Work to complete: Please write out the data exactly, line by line.

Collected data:
+-------+

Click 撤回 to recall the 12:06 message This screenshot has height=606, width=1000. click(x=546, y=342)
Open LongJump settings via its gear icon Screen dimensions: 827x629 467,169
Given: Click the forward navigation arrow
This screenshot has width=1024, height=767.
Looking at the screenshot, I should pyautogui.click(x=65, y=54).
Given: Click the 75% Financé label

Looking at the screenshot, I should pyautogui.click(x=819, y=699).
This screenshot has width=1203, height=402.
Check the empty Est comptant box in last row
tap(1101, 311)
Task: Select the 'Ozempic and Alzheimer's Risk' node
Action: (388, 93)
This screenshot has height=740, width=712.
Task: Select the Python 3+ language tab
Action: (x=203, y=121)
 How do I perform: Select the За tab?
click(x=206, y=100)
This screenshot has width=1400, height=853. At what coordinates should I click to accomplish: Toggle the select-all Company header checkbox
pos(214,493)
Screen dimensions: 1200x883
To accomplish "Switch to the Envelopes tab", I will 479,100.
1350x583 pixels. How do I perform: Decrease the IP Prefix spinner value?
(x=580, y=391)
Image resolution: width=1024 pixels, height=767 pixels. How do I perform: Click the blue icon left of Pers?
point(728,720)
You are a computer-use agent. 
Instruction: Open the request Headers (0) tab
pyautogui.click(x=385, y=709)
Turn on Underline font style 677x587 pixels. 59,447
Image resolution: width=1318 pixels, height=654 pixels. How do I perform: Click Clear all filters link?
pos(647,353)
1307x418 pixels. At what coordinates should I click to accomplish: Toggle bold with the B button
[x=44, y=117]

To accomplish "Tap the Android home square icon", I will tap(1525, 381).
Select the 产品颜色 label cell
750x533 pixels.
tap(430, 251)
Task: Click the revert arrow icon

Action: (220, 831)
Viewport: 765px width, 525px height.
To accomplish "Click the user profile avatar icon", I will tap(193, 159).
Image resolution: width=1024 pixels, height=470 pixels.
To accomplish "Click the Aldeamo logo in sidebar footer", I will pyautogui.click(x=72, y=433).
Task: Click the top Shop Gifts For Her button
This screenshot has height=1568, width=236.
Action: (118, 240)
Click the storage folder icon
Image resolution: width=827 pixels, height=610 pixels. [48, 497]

+-------+

Problem solution:
Click 撤回 to recall the 12:06 message This screenshot has height=606, width=1000. click(x=546, y=342)
Open LongJump settings via its gear icon Screen dimensions: 827x629 467,169
Given: Click the forward navigation arrow
This screenshot has width=1024, height=767.
Looking at the screenshot, I should pyautogui.click(x=65, y=54).
Given: Click the 75% Financé label

Looking at the screenshot, I should pyautogui.click(x=819, y=699).
This screenshot has width=1203, height=402.
Check the empty Est comptant box in last row
tap(1101, 311)
Task: Select the 'Ozempic and Alzheimer's Risk' node
Action: (388, 93)
This screenshot has height=740, width=712.
Task: Select the Python 3+ language tab
Action: (x=203, y=121)
 How do I perform: Select the За tab?
click(x=206, y=100)
This screenshot has width=1400, height=853. At what coordinates should I click to accomplish: Toggle the select-all Company header checkbox
pos(214,493)
Screen dimensions: 1200x883
To accomplish "Switch to the Envelopes tab", I will 479,100.
1350x583 pixels. How do I perform: Decrease the IP Prefix spinner value?
(x=580, y=391)
Image resolution: width=1024 pixels, height=767 pixels. How do I perform: Click the blue icon left of Pers?
point(728,720)
You are a computer-use agent. 
Instruction: Open the request Headers (0) tab
pyautogui.click(x=385, y=709)
Turn on Underline font style 677x587 pixels. 59,447
Image resolution: width=1318 pixels, height=654 pixels. How do I perform: Click Clear all filters link?
pos(647,353)
1307x418 pixels. At what coordinates should I click to accomplish: Toggle bold with the B button
[x=44, y=117]

To accomplish "Tap the Android home square icon", I will tap(1525, 381).
Select the 产品颜色 label cell
750x533 pixels.
tap(430, 251)
Task: Click the revert arrow icon

Action: (220, 831)
Viewport: 765px width, 525px height.
To accomplish "Click the user profile avatar icon", I will tap(193, 159).
Image resolution: width=1024 pixels, height=470 pixels.
To accomplish "Click the Aldeamo logo in sidebar footer", I will pyautogui.click(x=72, y=433).
Task: Click the top Shop Gifts For Her button
This screenshot has height=1568, width=236.
Action: (118, 240)
Click the storage folder icon
Image resolution: width=827 pixels, height=610 pixels. [48, 497]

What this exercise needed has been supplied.